With this understanding many linguists came to the conclusion that all Negros came from Nigeria but were shouted down by mainstream Eurocentric historians that demanded physical evidence like skeletons, knowing fully well that skeletons don’t survive the acidic soils of the rainforest.

The hypothesis was rubbished and pushed to the back until genetic anthropology came with the same conclusions.

To show the deliberate attempt to confuse Africa identity, the Western Academia hid the fact that Yorubas had the oldest DNA and how the dynamic spread and even included genetic statistics of a non-existent group called Lemande to surpass that of Yoruba. Even though the Yoruba DNA was passed as the base DNA to the International HapMap Project conducted to study diseases.

This is same devious tactic employed in linguistics when they wrongly included some groups like Fulani and Swahili in the Niger Kongo group to confuse us, despite their clear Arabic mix.

This was rejected by Yoruba scholars during FESTAC 77 and they went about accusing Yorubas of intellectual ethnic cleansing. How it is ethnic cleansing to point out the fact that we don’t speak the same tonal language peculiar to Original Africans, nor does Swahili have a base, or paramount monarch. Like Hausa, it was pidgin Arab devoid of Original African cultural linkages and institutions.
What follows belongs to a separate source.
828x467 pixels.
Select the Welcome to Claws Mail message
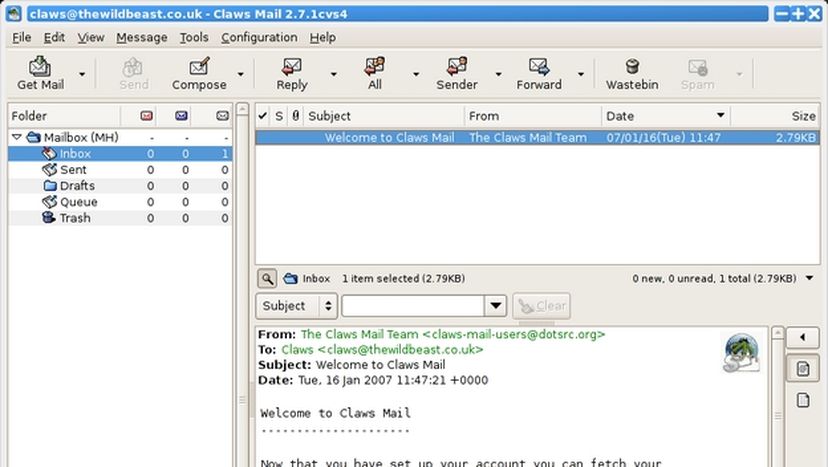[388, 138]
Once the definitive explanation of our Africaness becomes common knowledge, it was capable of deciding the core of Afrocentrism and uniting all Original Africans against European and Arabic imperialists that thrive on divide and rule, which is only possible due to our ignorance promoted by the meaningless incomplete term of Niger-kongo.

The term Original African is a powerful definition and social construct essential to developing a true and viable African identity. It connotes what is the basis of our language, our culture and history.

My identification is not conceited against Afroasians, who derogatively call Original Africans Kaffir, Keferi, pagans etc based on their perception that we are people without Abrahamic dogma or blood.

However, they are not considered racist. It is we, who make a simple statement of fact that is considered racist and intimidating.

Well, the Original African genie is out of the bottle and will be disseminated to provoke thoughts about our origins, linkages and aspirations and breed unity and brotherly love between the original African Niger Kongo language family.

We are not in the business of exploitative discrimination of the Western Nations, but just stating that there different origins in Africa – Afro-Asian and Original African.

While all Original Africans trace themselves to a single origin, Afro-Asian groups are unrelated and products of different waves of Arabic/Asiatic cultural and military imperialism.

Though some Eurocentric friendly Negroes might label it offensive, it must be said that Afroasians took sides of their Euro-Asians cousins during colonization. They handed over the greatest number of Original African groups to the European colonists – the West African Afro-Asians, the Fulani, handed over 300 Original African groups of the Middlebelt to the British, while the British treated Afro-Asians differently to Original Africans. This discrimination between Afro-Asiatic and original African groups date back to ancient Egypt.

In East Africa, the Zanibar Arabs handed over the coast to colonizing Europeans illegally, while the Afro-Greeks of Ethiopia did not only hand over original Africans but grabbed territories themselves.

So please to those who say Original African terminology is divisive, we Original Africans didn’t instigate the categorization, we are only giving the category allocated to us a better name.

Afro-Asiatic groups continuously single out original Africans for constant attack through their herdsmen. Just like the European enslavers, they don’t differentiate between Yoruba, Igbo or Igala but deal with us all as Niggas or Kaffir whose lives or culture are not valued like Whites or Arabs.

For Black people to have racial parity, it must articulate and promote itself as a cultural platform to assume global racial parity. Not supreme but a first among equals.